American motorglider

The Rutan Model 77 Solitaire is an American, single seat, canard, mid-wing motor glider that was developed by Burt Rutan in response to the 1982 Sailplane Homebuilders Association Design Contest for a homebuilt glider. It first flew in 1982. The Solitaire was declared the winner of the contest and its unusual layout attracted a great deal of attention. For a time in the 1980s the aircraft was available as plans and as a kit.

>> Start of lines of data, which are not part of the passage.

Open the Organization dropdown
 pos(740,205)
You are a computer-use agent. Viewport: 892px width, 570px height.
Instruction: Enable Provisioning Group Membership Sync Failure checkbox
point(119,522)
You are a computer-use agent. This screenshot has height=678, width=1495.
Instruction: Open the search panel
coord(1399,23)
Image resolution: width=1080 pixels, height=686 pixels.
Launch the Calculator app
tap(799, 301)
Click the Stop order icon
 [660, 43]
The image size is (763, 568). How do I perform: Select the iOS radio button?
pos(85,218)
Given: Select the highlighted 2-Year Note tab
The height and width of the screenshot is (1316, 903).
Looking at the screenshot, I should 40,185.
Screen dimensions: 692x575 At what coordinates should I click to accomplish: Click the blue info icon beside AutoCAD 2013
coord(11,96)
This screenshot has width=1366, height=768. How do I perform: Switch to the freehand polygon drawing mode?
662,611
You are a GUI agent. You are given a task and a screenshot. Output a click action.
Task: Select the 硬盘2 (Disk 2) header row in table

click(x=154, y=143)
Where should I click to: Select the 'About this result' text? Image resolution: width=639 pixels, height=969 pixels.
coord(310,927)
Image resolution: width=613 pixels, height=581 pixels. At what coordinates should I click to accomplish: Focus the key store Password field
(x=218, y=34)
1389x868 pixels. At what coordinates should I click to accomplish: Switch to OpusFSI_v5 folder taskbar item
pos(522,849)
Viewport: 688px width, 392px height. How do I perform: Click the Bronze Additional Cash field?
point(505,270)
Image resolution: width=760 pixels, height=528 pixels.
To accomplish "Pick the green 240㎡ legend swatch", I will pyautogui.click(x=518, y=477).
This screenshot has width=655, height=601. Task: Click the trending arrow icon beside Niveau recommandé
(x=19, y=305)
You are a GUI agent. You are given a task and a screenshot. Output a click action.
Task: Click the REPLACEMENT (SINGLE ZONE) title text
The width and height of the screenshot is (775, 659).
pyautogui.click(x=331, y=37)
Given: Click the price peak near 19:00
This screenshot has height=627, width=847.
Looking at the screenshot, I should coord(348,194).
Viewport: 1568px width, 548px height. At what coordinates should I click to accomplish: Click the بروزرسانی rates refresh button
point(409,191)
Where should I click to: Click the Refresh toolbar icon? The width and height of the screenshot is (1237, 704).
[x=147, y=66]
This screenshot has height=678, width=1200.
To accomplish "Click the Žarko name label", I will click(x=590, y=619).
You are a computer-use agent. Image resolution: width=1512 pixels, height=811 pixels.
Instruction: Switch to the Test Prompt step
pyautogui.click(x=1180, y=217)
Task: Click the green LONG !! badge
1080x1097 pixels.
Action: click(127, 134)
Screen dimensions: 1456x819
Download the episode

==Design and development==
Like many Rutan designs, the Solitaire uses a canard layout, with a lifting foreplane with elevators for pitch control at the nose, and a rudder at the rear of a tail boom. The pilot sits under a bubble canopy and the electro-hydraulically retractable gasoline engine occupies the space between the pilot's feet and the canard. The aircraft is constructed from fiberglass on Nomex honeycomb and urethane foam.

The 41.75 ft wing has a built-in mid-span twist to offset the effects of the canard's downwash, with the inboard 7.4 ft having 2 degrees less twist than the outboard portion of the wing. The wing is equipped with very effective trailing edge spoilers, consisting of a flap that deploys down while also protruding its leading edge upward into the airflow.

The canard configuration is designed so that the forward surface stalls before the main wing, making the aircraft unstallable, and also unspinnable. This does not mean, however, that the aircraft cannot be maneuvered into a flight regime where a high rate of descent is achieved.

When it was in production, the kit included all the hardware to assemble the prefabricated fiberglass parts. The fuselage halves came with Nomex honeycomb cores and a special film adhesive to bond the halves together. The main wing spars supplied used S-glass roving spar caps that had been molded in metal molds. The kits also included many molded parts, including the seat pan, canopy pre-mounted in its frame, turtledeck, fuselage bulkheads, wing root fairings, wheel fairings, wingtips and the foam cores used in the wings and the canard.

The initial engine was the 22 hp Zenoah G-25, but this was changed to a Robin engine and then later the 20 hp Cuyuna 215. The KFM 107e 22 hp engine has also been used.

==Operational history==
Within two months of the aircraft's introduction in 1982, 50 to 60 sets of plans had been sold. In March 2011 there were seven Solitaires registered in the United States, including one in the EAA AirVenture Museum.